The Presidio Analyzer Docker image includes English (en) language models by default. For Dutch language support, the container automatically downloads the required spaCy Dutch model on first startup.

Required Models

For Dutch NER, Presidio uses:

  • nl_core_news_sm - Small Dutch spaCy model (43MB, fast, good accuracy)
  • nl_core_news_md - Medium Dutch model (optional, 90MB, better accuracy)
  • nl_core_news_lg - Large Dutch model (optional, 545MB, best accuracy)

The small model is sufficient for most use cases and is automatically downloaded.

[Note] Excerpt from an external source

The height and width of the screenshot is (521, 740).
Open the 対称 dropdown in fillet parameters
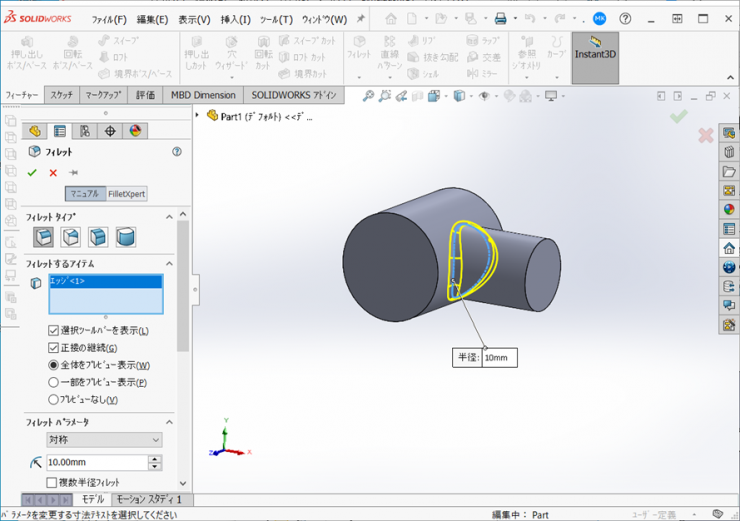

Docker Compose Configuration

The docker-compose.yml already includes Presidio Analyzer with multi-language support:

presidio-analyzer:
image: mcr.microsoft.com/presidio-analyzer:latest
container_name: openregister-presidio-analyzer
restart: always
ports:
- "5001:5001"
environment:
- GRPC_PORT=5001
- LOG_LEVEL=INFO
# Multi-language support (Dutch included)
- PRESIDIO_ANALYZER_LANGUAGES=en,nl,de,fr,es
deploy:
resources:
limits:
memory: 2G
reservations:
memory: 512M
healthcheck:
test: ["CMD-SHELL", "curl -f http://localhost:5001/health || exit 1"]
interval: 30s
timeout: 10s
retries: 3
start_period: 30s

Starting Presidio

1. Start the Service

# Navigate to OpenRegister directory
cd /path/to/apps-extra/openregister

# Start all services (including Presidio)
docker-compose up -d presidio-analyzer

# Or start everything
docker-compose up -d

2. First Startup (Dutch Model Download)

On first startup, Presidio will automatically download the Dutch language model:

# Watch the logs to see model download
docker-compose logs -f presidio-analyzer

You should see output like:

Downloading Dutch model...
Collecting nl-core-news-sm
Downloading nl_core_news_sm-3.6.0.tar.gz (43 MB)
Successfully installed nl-core-news-sm-3.6.0
✔ Download and installation successful

Note: This happens automatically. The download takes 1-3 minutes depending on your internet connection.

3. Verify Installation

# Check if Presidio is running
curl http://localhost:5001/health

# Response should be:
# {"status": "ok"}

# Test Dutch entity detection
curl -X POST http://localhost:5001/analyze \
-H "Content-Type: application/json" \
-d '{
"text": "Jan de Vries woont in Amsterdam en zijn email is jan.devries@example.nl",
"language": "nl"
}'

Expected response:

[
{
"entity_type": "PERSON",
"start": 0,
"end": 12,
"score": 0.85,
"analysis_explanation": {
"recognizer": "SpacyRecognizer",
"pattern_name": null,
"pattern": null,
"original_score": 0.85,
"score": 0.85,
"textual_explanation": null,
"score_context_improvement": 0,
"supportive_context_word": "",
"validation_result": null
}
},
{
"entity_type": "LOCATION",
"start": 22,
"end": 31,
"score": 0.85
},
{
"entity_type": "EMAIL_ADDRESS",
"start": 48,
"end": 73,
"score": 0.95
}
]

Advanced Configuration

Using a Larger Dutch Model (Better Accuracy)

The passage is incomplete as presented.